One type of booster treatment is done in order to make sure the treatment effect lasts. A different kind of booster treatment is also possible. Some people, before they take up an exam, before they do a large presentation or before they participate in a sporting event, some of those people come in to get a little booster for the clarity. That brings up the issue of performance-enhancing TMS in the asymptomatic patient, which is also controversial.
There are many people that taper the TMS. There are some patients that are very sensitive to changes, who are very resistant to change and if you go from doing it every day to not doing it at all, that kind of a change can be disturbing to them, so we do a taper on those people. And actually, the rate of relapse is about 30%, so those people are coming back. That’s not the same thing as booster treatments, but if somebody does come back, obviously you would give them booster treatments to make sure that it’s a well-established change in their brain.

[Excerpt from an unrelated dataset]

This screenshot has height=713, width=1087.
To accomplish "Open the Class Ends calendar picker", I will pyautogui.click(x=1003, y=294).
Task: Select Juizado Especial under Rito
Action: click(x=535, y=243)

I think that in the next few years, we’re going to find ways to reduce the 30% relapse rate and I think the most important change that will come about is that at the point when the patient has a response from that point. There should be four weeks of stimulation, so if a person begins to have a response at five weeks and it stopped, I think they’re more likely to relapse. It’s something that could be very easily studied. You could take a group of people who’ve relapsed and see what the curve of their scores was and see when exactly they had the most change in their depression level. But in my experience, the moment somebody gets better, we start the clock then and do four weeks. We have a very low rate of relapse. We’ve had about two people.